• Record extracts
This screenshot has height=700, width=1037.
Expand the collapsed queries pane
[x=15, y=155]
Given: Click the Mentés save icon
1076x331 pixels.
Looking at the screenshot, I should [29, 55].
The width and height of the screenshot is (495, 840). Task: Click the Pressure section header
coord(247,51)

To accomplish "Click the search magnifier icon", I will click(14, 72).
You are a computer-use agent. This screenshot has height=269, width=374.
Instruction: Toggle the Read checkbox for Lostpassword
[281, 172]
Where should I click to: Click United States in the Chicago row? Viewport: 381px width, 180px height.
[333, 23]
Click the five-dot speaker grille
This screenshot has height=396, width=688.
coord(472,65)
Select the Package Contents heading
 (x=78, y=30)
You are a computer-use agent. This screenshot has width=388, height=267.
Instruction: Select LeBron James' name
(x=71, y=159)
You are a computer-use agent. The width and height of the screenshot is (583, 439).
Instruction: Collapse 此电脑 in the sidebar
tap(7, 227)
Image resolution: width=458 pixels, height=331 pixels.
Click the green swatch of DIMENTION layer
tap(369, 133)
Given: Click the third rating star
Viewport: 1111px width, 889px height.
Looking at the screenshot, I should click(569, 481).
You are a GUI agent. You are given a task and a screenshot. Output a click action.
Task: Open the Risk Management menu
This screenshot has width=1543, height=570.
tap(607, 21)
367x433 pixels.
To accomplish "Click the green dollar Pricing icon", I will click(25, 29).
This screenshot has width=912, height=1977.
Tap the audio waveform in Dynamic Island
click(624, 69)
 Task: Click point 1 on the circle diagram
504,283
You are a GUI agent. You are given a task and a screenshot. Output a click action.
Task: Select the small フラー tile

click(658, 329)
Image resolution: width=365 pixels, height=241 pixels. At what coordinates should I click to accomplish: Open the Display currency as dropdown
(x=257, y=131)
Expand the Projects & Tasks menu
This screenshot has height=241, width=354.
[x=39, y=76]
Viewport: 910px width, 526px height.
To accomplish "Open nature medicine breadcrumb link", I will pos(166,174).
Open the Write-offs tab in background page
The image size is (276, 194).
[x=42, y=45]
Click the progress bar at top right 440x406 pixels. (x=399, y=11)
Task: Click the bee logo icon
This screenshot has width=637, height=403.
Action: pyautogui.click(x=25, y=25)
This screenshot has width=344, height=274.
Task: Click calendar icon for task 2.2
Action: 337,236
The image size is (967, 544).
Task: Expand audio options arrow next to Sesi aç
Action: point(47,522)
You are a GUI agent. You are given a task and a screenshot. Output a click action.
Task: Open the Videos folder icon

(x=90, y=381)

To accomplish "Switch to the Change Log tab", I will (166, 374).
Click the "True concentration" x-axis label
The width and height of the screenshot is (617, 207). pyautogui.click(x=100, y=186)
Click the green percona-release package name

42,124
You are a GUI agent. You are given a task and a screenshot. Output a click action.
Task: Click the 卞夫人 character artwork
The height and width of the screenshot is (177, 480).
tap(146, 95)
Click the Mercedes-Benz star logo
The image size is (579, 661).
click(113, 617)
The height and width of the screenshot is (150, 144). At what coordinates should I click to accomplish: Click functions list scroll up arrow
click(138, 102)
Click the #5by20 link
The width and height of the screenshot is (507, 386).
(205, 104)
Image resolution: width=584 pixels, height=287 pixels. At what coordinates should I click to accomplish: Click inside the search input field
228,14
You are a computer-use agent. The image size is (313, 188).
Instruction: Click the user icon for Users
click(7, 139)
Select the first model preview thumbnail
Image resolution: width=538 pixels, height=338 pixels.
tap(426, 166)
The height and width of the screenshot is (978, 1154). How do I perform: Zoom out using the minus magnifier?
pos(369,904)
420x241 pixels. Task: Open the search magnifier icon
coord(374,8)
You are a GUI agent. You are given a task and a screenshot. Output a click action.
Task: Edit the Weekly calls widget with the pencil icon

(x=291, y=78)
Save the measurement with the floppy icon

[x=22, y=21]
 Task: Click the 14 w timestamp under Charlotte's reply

• Work task
Output the entire listing exactly as it appears above.

• Response area
This screenshot has height=700, width=1037.
Expand the collapsed queries pane
[x=15, y=155]
Given: Click the Mentés save icon
1076x331 pixels.
Looking at the screenshot, I should [29, 55].
The width and height of the screenshot is (495, 840). Task: Click the Pressure section header
coord(247,51)

To accomplish "Click the search magnifier icon", I will click(14, 72).
You are a computer-use agent. This screenshot has height=269, width=374.
Instruction: Toggle the Read checkbox for Lostpassword
[281, 172]
Where should I click to: Click United States in the Chicago row? Viewport: 381px width, 180px height.
[333, 23]
Click the five-dot speaker grille
This screenshot has height=396, width=688.
coord(472,65)
Select the Package Contents heading
 (x=78, y=30)
You are a computer-use agent. This screenshot has width=388, height=267.
Instruction: Select LeBron James' name
(x=71, y=159)
You are a computer-use agent. The width and height of the screenshot is (583, 439).
Instruction: Collapse 此电脑 in the sidebar
tap(7, 227)
Image resolution: width=458 pixels, height=331 pixels.
Click the green swatch of DIMENTION layer
tap(369, 133)
Given: Click the third rating star
Viewport: 1111px width, 889px height.
Looking at the screenshot, I should click(569, 481).
You are a GUI agent. You are given a task and a screenshot. Output a click action.
Task: Open the Risk Management menu
This screenshot has width=1543, height=570.
tap(607, 21)
367x433 pixels.
To accomplish "Click the green dollar Pricing icon", I will click(25, 29).
This screenshot has width=912, height=1977.
Tap the audio waveform in Dynamic Island
click(624, 69)
 Task: Click point 1 on the circle diagram
504,283
You are a GUI agent. You are given a task and a screenshot. Output a click action.
Task: Select the small フラー tile

click(658, 329)
Image resolution: width=365 pixels, height=241 pixels. At what coordinates should I click to accomplish: Open the Display currency as dropdown
(x=257, y=131)
Expand the Projects & Tasks menu
This screenshot has height=241, width=354.
[x=39, y=76]
Viewport: 910px width, 526px height.
To accomplish "Open nature medicine breadcrumb link", I will pos(166,174).
Open the Write-offs tab in background page
The image size is (276, 194).
[x=42, y=45]
Click the progress bar at top right 440x406 pixels. (x=399, y=11)
Task: Click the bee logo icon
This screenshot has width=637, height=403.
Action: pyautogui.click(x=25, y=25)
This screenshot has width=344, height=274.
Task: Click calendar icon for task 2.2
Action: 337,236
The image size is (967, 544).
Task: Expand audio options arrow next to Sesi aç
Action: point(47,522)
You are a GUI agent. You are given a task and a screenshot. Output a click action.
Task: Open the Videos folder icon

(x=90, y=381)

To accomplish "Switch to the Change Log tab", I will (166, 374).
Click the "True concentration" x-axis label
The width and height of the screenshot is (617, 207). pyautogui.click(x=100, y=186)
Click the green percona-release package name

42,124
You are a GUI agent. You are given a task and a screenshot. Output a click action.
Task: Click the 卞夫人 character artwork
The height and width of the screenshot is (177, 480).
tap(146, 95)
Click the Mercedes-Benz star logo
The image size is (579, 661).
click(113, 617)
The height and width of the screenshot is (150, 144). At what coordinates should I click to accomplish: Click functions list scroll up arrow
click(138, 102)
Click the #5by20 link
The width and height of the screenshot is (507, 386).
(205, 104)
Image resolution: width=584 pixels, height=287 pixels. At what coordinates should I click to accomplish: Click inside the search input field
228,14
You are a computer-use agent. The image size is (313, 188).
Instruction: Click the user icon for Users
click(7, 139)
Select the first model preview thumbnail
Image resolution: width=538 pixels, height=338 pixels.
tap(426, 166)
The height and width of the screenshot is (978, 1154). How do I perform: Zoom out using the minus magnifier?
pos(369,904)
420x241 pixels. Task: Open the search magnifier icon
coord(374,8)
You are a GUI agent. You are given a task and a screenshot. Output a click action.
Task: Edit the Weekly calls widget with the pencil icon

(x=291, y=78)
Save the measurement with the floppy icon

[x=22, y=21]
 Task: Click the 14 w timestamp under Charlotte's reply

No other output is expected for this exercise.